“What’s the law on what you can and cannot say on a billboard?” Frances McDormand asks in a newly released Red Band trailer for “Three Billboards Outside Ebbing, Missouri.” The Oscar winner plays Mildred, a woman whose daughter was murdered seven months prior. As her question suggests, she’s not looking to put up a typical billboard — she doesn’t want a supersized photo of her late child, or details about a reward. Mildred is planning on using the advertising space to critique the local police, who have yet to find the culprit.
As the film’s official synopsis details, Mildred decides go ahead and make the bold move, “painting three signs leading into her town with a controversial message directed at William Willoughby (Woody Harrelson), the town’s revered chief of police. When his second-in-command Officer Dixon (Sam Rockwell), an immature mother’s boy with a penchant for violence, gets involved, the battle between Mildred and Ebbing’s law enforcement is only exacerbated.”
“It seems to me the police department is too busy torturing black folks to solve actual crimes,” Mildred tells a journalist in the spot. This is not the kind of person who worries about making enemies. The hilarious NSFW trailer shows Mildred verbally — and physically — attacking those who stand in her way. This seems like an amazing role for McDormand, who can communicate what an insufferable moron she thinks someone is using only her eyes.
McDormand won an Oscar in 1997 for “Fargo.” Her recent credits include “Hail, Caesar!” “Olive Kitteridge,” and “Moonrise Kingdom.”

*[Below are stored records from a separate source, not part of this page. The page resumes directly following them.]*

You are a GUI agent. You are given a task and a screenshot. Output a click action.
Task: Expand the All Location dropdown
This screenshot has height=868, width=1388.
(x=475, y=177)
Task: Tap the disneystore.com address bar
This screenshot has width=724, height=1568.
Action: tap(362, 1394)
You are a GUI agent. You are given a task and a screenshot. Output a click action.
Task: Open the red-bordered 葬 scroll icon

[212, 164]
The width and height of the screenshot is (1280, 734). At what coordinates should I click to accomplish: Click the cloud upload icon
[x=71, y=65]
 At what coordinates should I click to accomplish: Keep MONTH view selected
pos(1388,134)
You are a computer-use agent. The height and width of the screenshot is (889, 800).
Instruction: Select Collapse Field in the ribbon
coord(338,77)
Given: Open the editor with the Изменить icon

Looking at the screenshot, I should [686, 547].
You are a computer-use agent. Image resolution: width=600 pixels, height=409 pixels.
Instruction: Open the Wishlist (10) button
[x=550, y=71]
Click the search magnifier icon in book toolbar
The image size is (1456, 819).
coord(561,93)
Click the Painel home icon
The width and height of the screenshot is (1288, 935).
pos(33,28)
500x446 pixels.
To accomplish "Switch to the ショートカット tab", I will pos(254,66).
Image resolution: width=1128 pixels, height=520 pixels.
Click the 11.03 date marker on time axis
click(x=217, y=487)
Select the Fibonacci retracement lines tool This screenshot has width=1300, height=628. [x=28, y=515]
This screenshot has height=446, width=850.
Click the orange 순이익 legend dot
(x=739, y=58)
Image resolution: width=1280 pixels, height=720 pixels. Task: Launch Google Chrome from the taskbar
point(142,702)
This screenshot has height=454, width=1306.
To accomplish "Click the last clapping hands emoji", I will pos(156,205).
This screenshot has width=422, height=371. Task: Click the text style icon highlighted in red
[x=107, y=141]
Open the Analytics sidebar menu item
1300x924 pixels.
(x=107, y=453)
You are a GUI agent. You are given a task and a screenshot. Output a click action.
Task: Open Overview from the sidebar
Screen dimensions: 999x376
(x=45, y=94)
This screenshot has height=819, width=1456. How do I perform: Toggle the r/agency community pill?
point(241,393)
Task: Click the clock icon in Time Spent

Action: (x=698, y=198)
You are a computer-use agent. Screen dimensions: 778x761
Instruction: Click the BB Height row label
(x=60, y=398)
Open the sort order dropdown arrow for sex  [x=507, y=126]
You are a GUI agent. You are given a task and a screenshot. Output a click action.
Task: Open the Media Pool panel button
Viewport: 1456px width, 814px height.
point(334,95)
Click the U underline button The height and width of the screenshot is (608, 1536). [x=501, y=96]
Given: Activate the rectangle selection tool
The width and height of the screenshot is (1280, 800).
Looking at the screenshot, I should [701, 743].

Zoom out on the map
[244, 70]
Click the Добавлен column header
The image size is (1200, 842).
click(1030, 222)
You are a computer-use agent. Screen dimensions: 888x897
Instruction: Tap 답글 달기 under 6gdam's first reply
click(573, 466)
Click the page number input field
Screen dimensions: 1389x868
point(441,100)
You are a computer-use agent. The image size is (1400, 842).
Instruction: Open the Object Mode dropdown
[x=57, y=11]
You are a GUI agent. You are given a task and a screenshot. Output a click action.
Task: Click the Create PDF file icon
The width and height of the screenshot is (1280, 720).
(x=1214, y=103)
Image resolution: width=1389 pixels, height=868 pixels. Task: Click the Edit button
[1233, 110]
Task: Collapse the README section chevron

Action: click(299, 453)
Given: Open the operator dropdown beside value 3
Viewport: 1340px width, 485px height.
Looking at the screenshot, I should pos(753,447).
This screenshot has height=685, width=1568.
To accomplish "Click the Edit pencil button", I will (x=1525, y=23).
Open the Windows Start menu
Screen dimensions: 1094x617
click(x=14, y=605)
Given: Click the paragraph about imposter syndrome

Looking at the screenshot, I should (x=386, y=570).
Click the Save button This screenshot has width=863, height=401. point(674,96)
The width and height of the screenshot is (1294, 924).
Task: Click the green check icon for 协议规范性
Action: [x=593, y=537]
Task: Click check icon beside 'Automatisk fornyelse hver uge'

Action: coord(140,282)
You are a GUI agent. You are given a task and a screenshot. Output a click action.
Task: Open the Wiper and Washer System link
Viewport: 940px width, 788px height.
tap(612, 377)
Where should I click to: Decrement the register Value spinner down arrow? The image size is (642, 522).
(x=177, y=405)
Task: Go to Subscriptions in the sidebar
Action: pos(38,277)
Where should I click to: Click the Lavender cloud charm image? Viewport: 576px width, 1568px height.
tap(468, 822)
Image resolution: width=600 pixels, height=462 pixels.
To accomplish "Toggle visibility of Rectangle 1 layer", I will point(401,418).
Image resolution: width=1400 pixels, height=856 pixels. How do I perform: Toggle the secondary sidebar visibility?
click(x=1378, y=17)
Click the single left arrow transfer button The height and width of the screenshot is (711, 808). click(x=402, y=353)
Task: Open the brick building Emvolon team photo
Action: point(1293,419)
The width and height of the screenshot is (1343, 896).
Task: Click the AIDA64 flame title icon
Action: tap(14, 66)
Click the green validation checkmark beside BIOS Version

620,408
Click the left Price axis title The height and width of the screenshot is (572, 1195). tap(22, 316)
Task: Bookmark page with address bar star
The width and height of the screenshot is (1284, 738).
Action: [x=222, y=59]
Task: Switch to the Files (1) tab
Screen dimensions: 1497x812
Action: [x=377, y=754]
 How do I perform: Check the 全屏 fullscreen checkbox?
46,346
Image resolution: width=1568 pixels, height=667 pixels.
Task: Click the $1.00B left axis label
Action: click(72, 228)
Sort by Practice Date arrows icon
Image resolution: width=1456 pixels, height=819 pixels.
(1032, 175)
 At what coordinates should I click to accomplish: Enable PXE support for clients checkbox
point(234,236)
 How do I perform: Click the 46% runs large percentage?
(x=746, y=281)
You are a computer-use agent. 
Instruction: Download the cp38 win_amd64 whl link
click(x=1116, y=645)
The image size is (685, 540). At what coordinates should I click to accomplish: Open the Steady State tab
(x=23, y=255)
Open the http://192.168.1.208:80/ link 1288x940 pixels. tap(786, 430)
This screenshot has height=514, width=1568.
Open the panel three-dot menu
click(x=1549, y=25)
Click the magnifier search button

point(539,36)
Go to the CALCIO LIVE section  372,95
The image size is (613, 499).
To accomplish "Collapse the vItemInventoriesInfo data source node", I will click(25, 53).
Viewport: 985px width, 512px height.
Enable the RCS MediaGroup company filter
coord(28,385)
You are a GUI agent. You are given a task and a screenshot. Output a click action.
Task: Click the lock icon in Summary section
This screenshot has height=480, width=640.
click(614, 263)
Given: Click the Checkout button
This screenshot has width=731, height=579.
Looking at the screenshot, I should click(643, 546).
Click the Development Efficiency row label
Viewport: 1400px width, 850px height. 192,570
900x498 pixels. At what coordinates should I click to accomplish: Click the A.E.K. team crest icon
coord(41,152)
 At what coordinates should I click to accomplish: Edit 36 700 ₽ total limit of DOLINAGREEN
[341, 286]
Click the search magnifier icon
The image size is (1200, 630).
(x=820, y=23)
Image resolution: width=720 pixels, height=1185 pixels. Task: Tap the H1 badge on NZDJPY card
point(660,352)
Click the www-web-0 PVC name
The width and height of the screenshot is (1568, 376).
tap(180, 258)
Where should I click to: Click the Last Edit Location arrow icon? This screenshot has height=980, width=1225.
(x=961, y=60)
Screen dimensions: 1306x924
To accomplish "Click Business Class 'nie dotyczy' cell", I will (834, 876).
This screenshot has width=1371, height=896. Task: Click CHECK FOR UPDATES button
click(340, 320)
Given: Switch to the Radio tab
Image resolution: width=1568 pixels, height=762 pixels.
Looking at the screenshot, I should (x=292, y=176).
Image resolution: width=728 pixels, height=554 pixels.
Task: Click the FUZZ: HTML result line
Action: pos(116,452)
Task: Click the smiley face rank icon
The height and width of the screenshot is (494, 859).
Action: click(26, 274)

The “Almost Famous” actress has identified the “main point” of feminism as “equal pay for equal work,” which has yet to be realized in the film world. “I haven’t been given that,” McDormand revealed at a Cannes event in 2015. She admitted that she’s only met her quote once — on “Transformers 3” — and still, it was less than an actor in her league would have made. “I worked very hard for that money, I’m very proud of my work. I’m glad I did that film, and I’m proud that I finally got paid what I was told I was worth by the industry,” she explained. “But that is nothing. That is a tenth of what most males my age, with my experience and my reputation as a film actor, make. We’ve never been paid commensurately, and that has to change,” she emphasized.
Written and directed by Martin McDonagh (“In Bruges,” “Seven Psychopaths”) “Three Billboards Outside Ebbing, Missouri” is expected to hit theaters this year. No word on a specific release date yet.